Dataset records =
....................

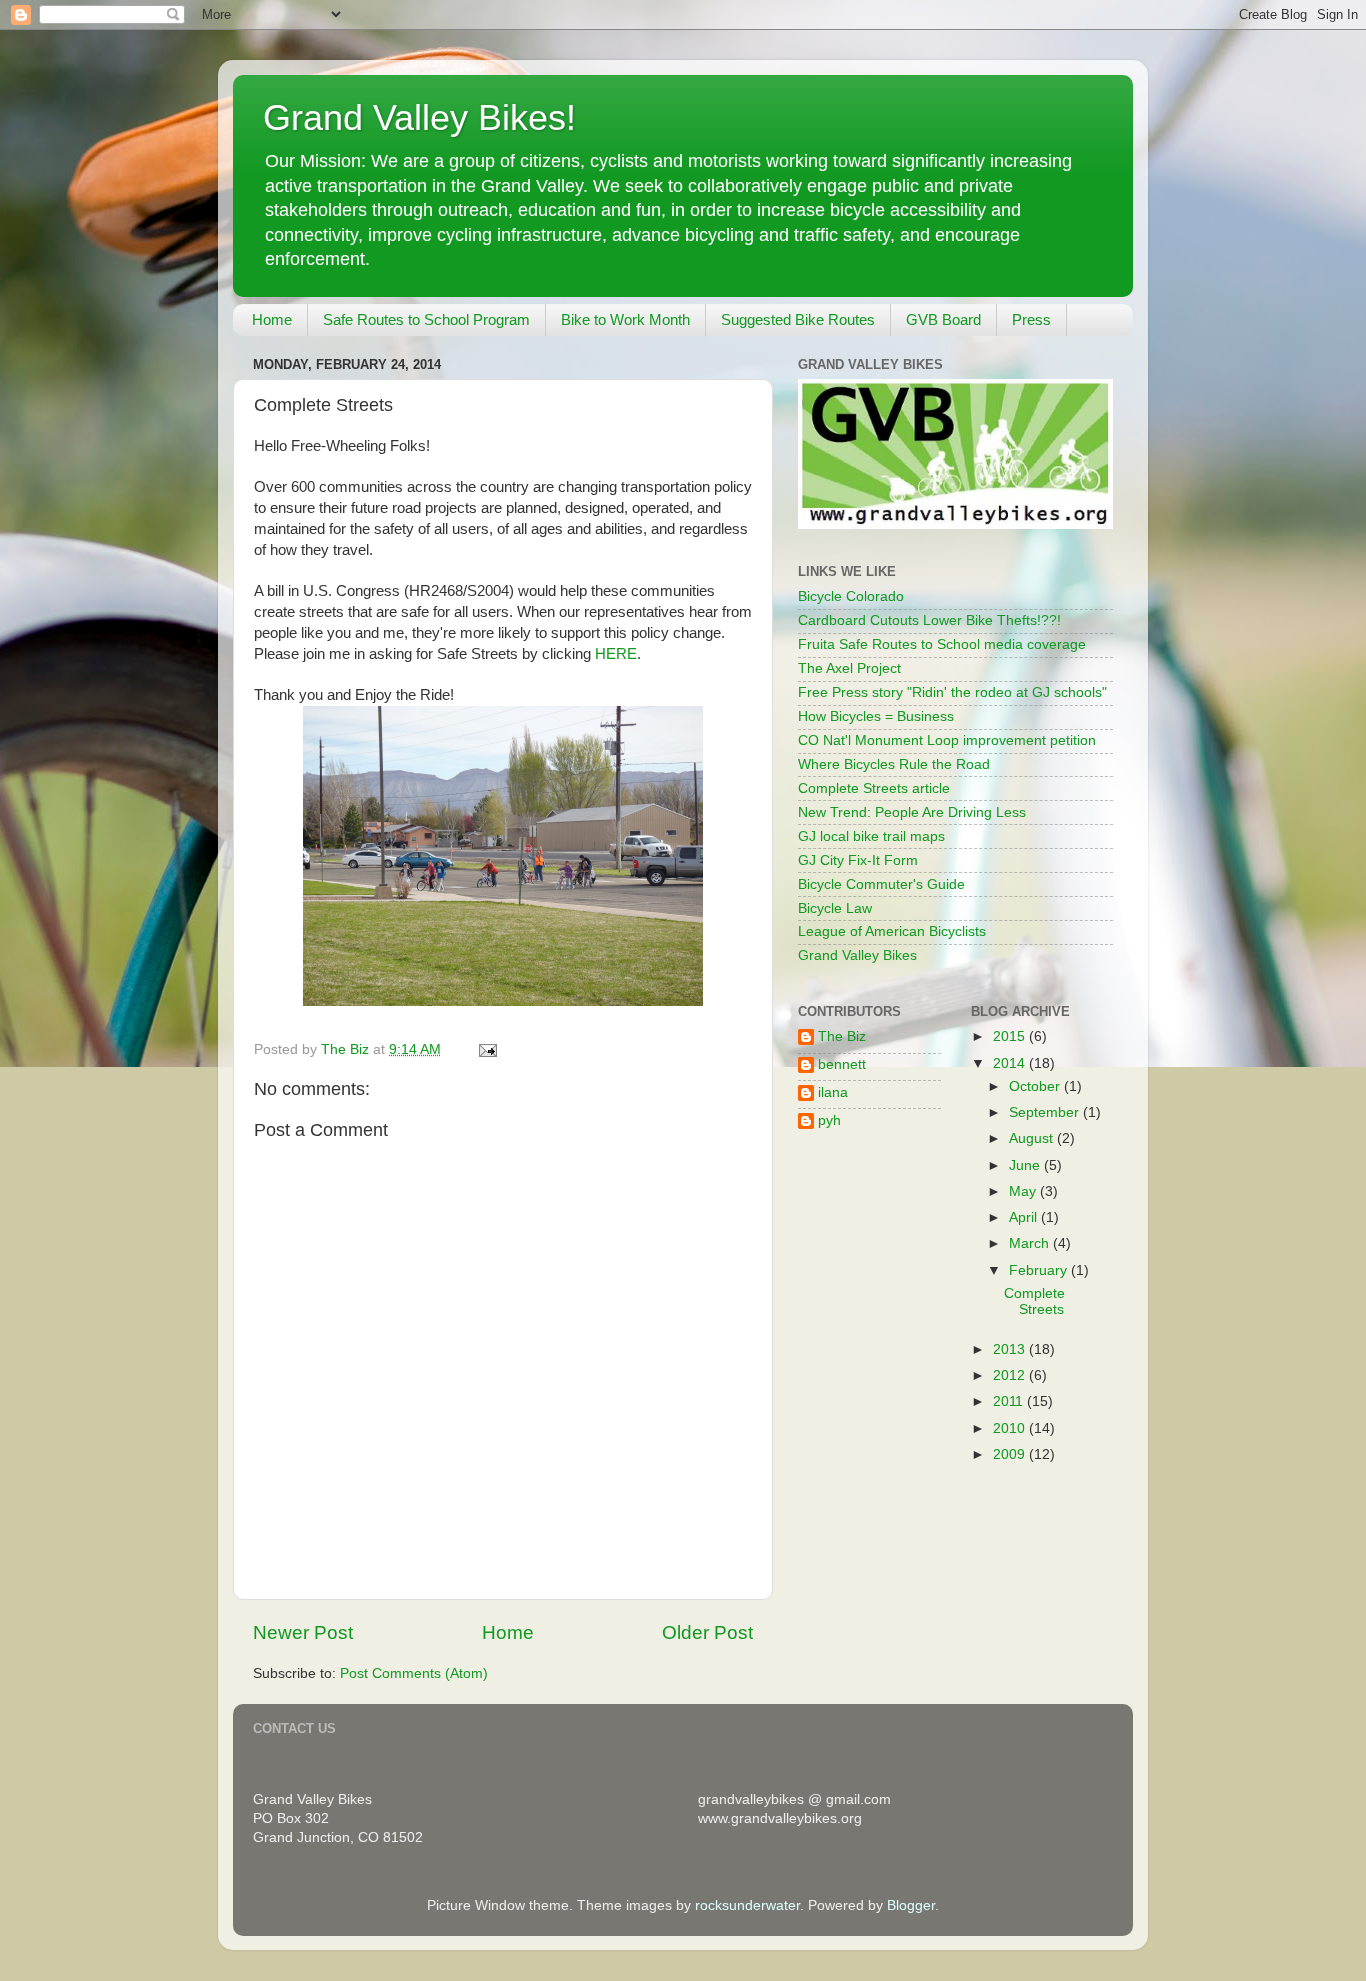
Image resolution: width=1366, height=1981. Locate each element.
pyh (829, 1120)
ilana (833, 1092)
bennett (842, 1064)
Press (1031, 319)
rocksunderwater (747, 1905)
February (1040, 1270)
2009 (1011, 1454)
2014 (1011, 1063)
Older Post (707, 1632)
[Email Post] (486, 1049)
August (1033, 1138)
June (1026, 1165)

....................

Output the data above exactly. Drop every picture.

Image resolution: width=1366, height=1981. Locate each element.
pyh (829, 1120)
ilana (833, 1092)
bennett (842, 1064)
Press (1031, 319)
rocksunderwater (747, 1905)
February (1040, 1270)
2009 (1011, 1454)
2014 (1011, 1063)
Older Post (707, 1632)
[Email Post] (486, 1049)
August (1033, 1138)
June (1026, 1165)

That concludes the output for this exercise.